> **EXERCISE INSTRUCTIONS**
(1) In the passage on women in the American West, reproduce everything from "But opportunities to" to "than widely welcomed." word for word.
(2) According to the passage on women in the American West, in which two states did women first legally cast ballots?

> **QUOTED TEXT**
* begin *

The origins of the women’s suffrage movement in America began in the west. Virtually all of the western states enfranchised women long before states in the east granted women the vote. The movement was partly tied to the abolition campaigns before and during the American Civil War, but it was Wyoming and Utah where women first legally cast ballots. Colorado and Idaho followed shortly afterwards.

The western states were also considered to be progressive, placing emphasis on political and social reform and striving to be more democratic than the states they had left behind back home. In many cases, aspects of social reform were championed by the Woman’s Christian Temperance Union (WCTU).

The Montana Woman’s Christian Temperance Union photographed in 1916.

Image Credit: Unknown author, Public Domain, via Wikimedia Commons

The WCTU was not just about prohibition. It championed women’s rights across a variety of cultural, political and social divides, often leaning towards socialism in many cases. Believing that women needed legal rights in order to best fulfil their roles within the home and beyond, members of the WCTU campaigned for better working conditions, equal pay, voting rights and the end of exploitation of women.


Part of this newfound freedom involved women ‘transgressing’ what was expected of them. Women in the west found themselves able to run businesses, act as bounty hunters, divorce their husbands, wear trousers, drink in public, strike out on their own and all the while be offered a kind of begrudging respect for doing so, rather than the condemnation they may have faced back home.

One of the most famous figures in the Wild West, Calamity Jane, was one such example of this: she eschewed normal life for one as a gunslinging frontierswoman – drinking alcohol, posing as a man and earning notoriety for her antics.

But opportunities to transgress or blur normal boundaries did not mean that everyone did so. In the Old West, plenty of women still lived traditionally domestic lives within the confines of the nuclear family, or found themselves at the mercy of men and the shackles of societal expectations.

Even those who broke free of the shackles of societal expectation did not necessarily find themselves widely supported by other women or men: their exploits were often barely tolerated rather than widely welcomed.

* end *

> **SUPPLIED INFORMATION**

* begin *

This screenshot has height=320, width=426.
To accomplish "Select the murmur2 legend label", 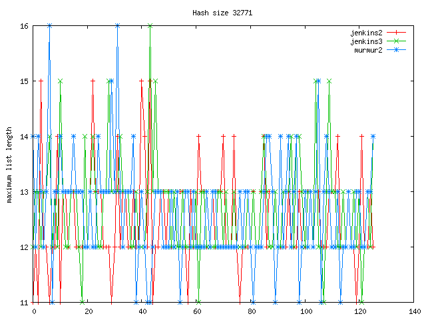I will coord(368,51).
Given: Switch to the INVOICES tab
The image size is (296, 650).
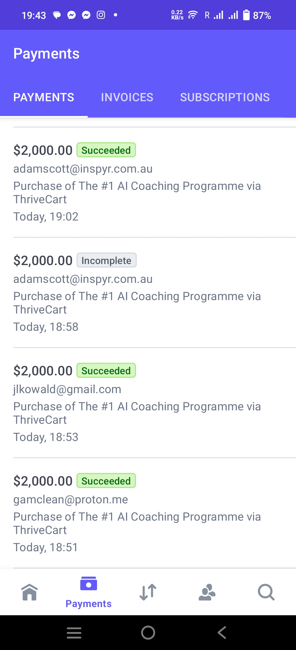Looking at the screenshot, I should tap(127, 97).
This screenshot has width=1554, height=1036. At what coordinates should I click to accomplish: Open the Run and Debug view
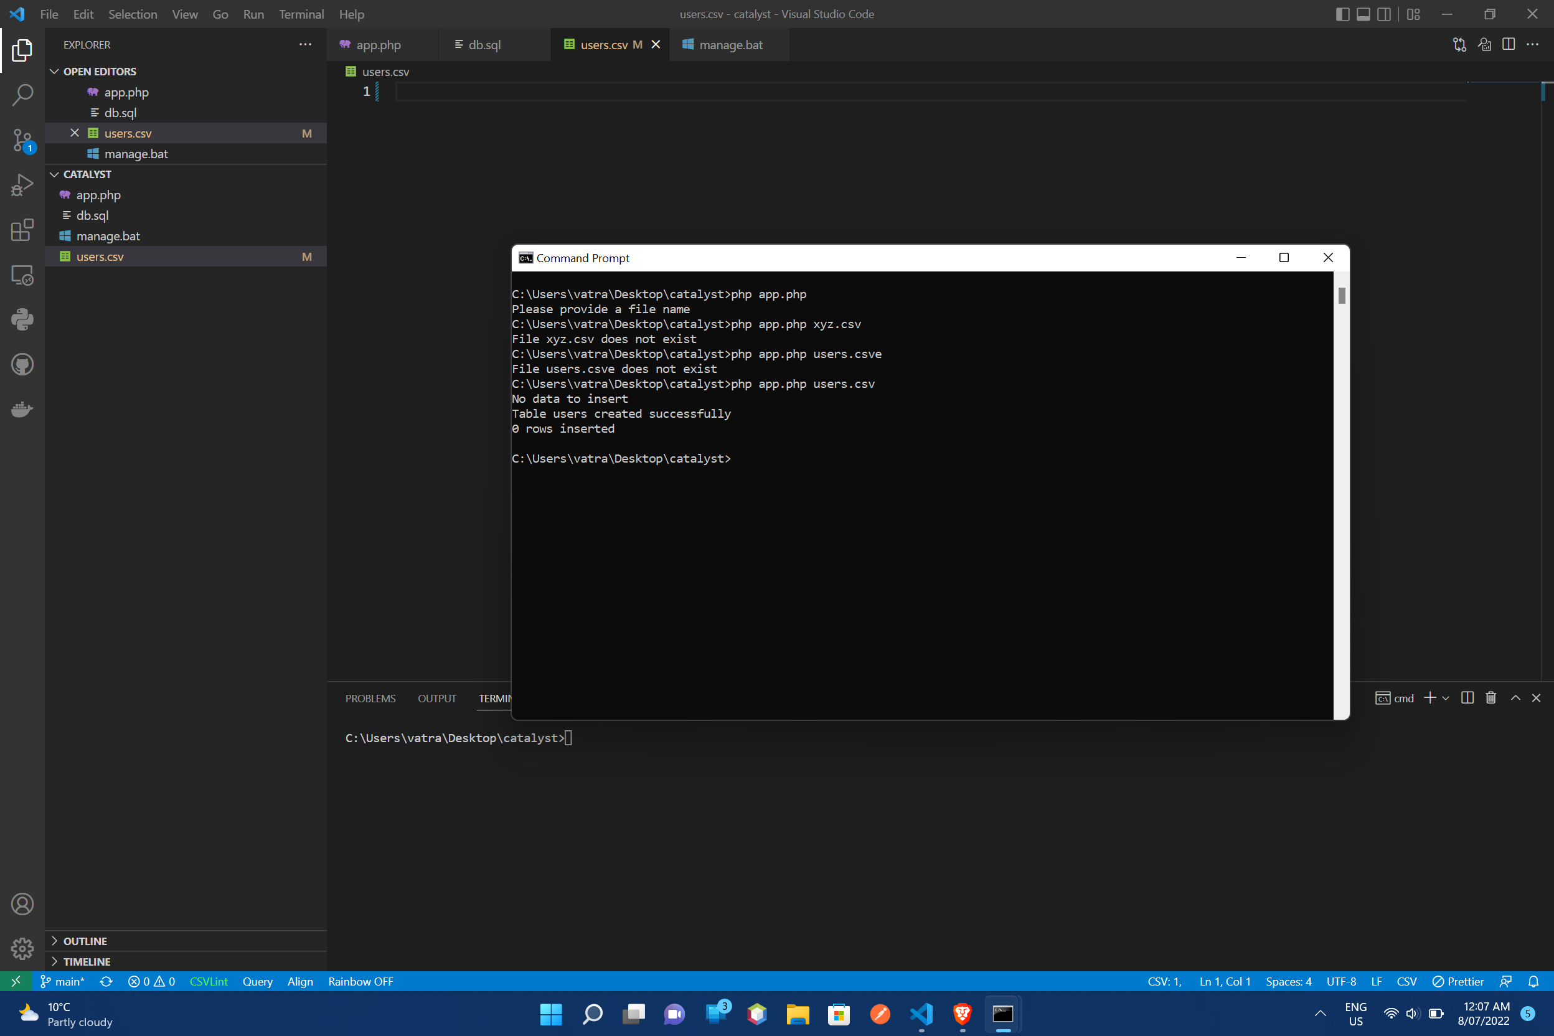[22, 185]
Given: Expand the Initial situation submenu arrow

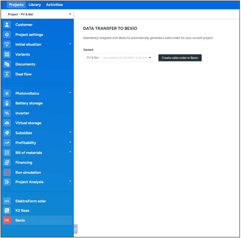Looking at the screenshot, I should point(70,44).
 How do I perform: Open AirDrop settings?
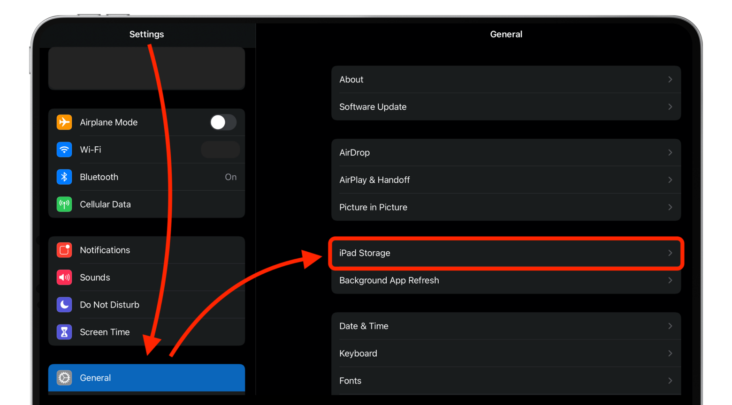(x=505, y=153)
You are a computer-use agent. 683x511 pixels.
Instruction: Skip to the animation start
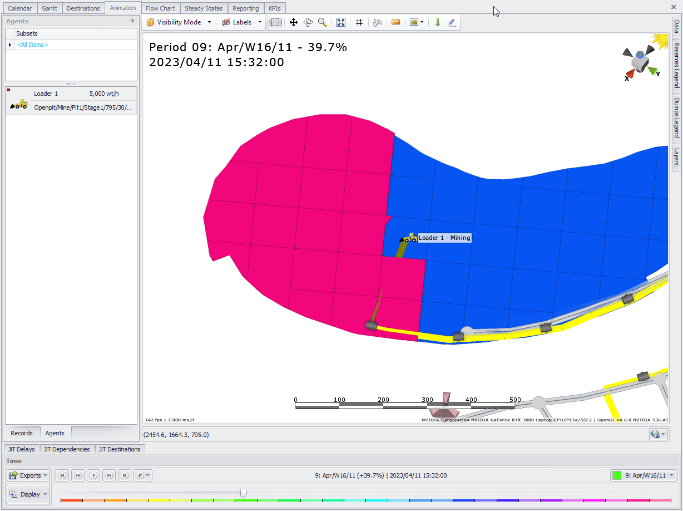63,475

* end *

> **TASK-BY-TASK RESULTS**
(1)
But opportunities to transgress or blur normal boundaries did not mean that everyone did so. In the Old West, plenty of women still lived traditionally domestic lives within the confines of the nuclear family, or found themselves at the mercy of men and the shackles of societal expectations.

Even those who broke free of the shackles of societal expectation did not necessarily find themselves widely supported by other women or men: their exploits were often barely tolerated rather than widely welcomed.

(2) Wyoming and Utah